Elle sentit le regard stupéfait du garçon sur ses jambes, puis sa taille.
« Tu n'as pas besoin de maigrir ! », s'exclama-t-il.
Sa voix avait des accents de sincérité. Mais Claudine n'y prêta pas attention : un seul regard vers ses cuisses suffit à asseoir sa certitude : elle devait perdre du poids.
Son téléphone sonna dans sa poche et, avec un sourire d'excuse, elle ouvrit le sms qu'on venait de lui envoyer. Cette distraction était bienvenue, mais son soulagement se mua vite en exaspération tandis qu'elle lisait le texto. Elle pianota une réponse à toute vitesse.
noah (23:02) : bb t ou ?
claudine (23:03) : au rond point de la rue després, près de la maison de retraite
claudine (23:03) : viens me chercher quand tu pourras stp
noah (00:32) : jarrive
noah (00:32) : dsl pr le retard
claudine (00:33) : en fait c'est bon, te dérange pas, j'ai trouvé une occupation
noah (00:34) : trop tard jarrive
Au moment où elle lisait ces mots, Claudine entendit une voiture s'engager dans la rue. Un lourd soupir lui échappa et elle se tourna vers Rémus en lui désignant la voiture du menton.
« Ça, c'est mon copain, un con possessif et jaloux qui écrit en langage texto. Ne dis rien, laisse-moi parler. »
« Pourquoi tu restes avec lui ? »
« Il a de bons contacts quand on veut faire des conneries. »
La jeune fille fouilla quelques instants dans sa poche et en sortit un vieux bic rouge mâchouillé au bout.
« Ton numéro ? » s'enquit-elle.
Rémus rougit violemment. Claudine le regarda, sans comprendre. Après quelques bafouillements dont elle avait pris l'habitude au fur et à mesure de leur conversation, il lui dicta son numéro qu'elle inscrivit sur son bras.
« Je t'enverrai un texto. », promit-elle.
Au même moment, la portière de la voiture s'ouvrit. Noah fit un grand signe à Claudine qui pesta intérieurement.
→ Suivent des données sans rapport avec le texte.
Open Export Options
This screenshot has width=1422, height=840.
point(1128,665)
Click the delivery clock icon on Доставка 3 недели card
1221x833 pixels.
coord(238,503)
« C'est qui, lui ? », cria Noah, ce qui réveilla probablement toute la maison de retraite.
« Mon cousin, on s'est vus par hasard, il passait par là. », mentit Claudine avec un grand sourire innocent.
Noah hocha la tête sans plus s'occuper de Rémus. Claudine adressa au jeune homme un sourire navré.
« On se reverra. À d'autres cigarettes ! » lui lança-t-elle alors qu'elle montait dans la voiture de son petit-ami.
keskispasse avec mon inspi, j'ai jamais autant carburé sur une histoire :'))
je viens de finir le chapitre cinq, du coup je poste celui-ci, ce n'est que justice 0:)) ah et, c'est le dernier chapitre (pour le moment) où tout va bien héhé >:)) même si ça commence aussi à sentir le roussi
ok je viens de me rendre compte que je me réjouis presque du malheur de mes bébés, genre ça me suffisait pas de leur donner des prénoms pourris hihi ~
how to save a life; the fray : aka. la chanson qui m'inspire comme jamais pfiouu (surtout pour les moments tristes lol, j'avoue)
sinon, ce chapitre, vous le trouvez comment ? est-ce que ça va trop vite, ou au contraire trop lentement ? parce que je ne suis pas archi-sûre de moi sur le coup, même si je l'aime toujours bien ;;-;;
bref je ferme ma gueule, mais je suis très contente d'écrire autant en ce moment !!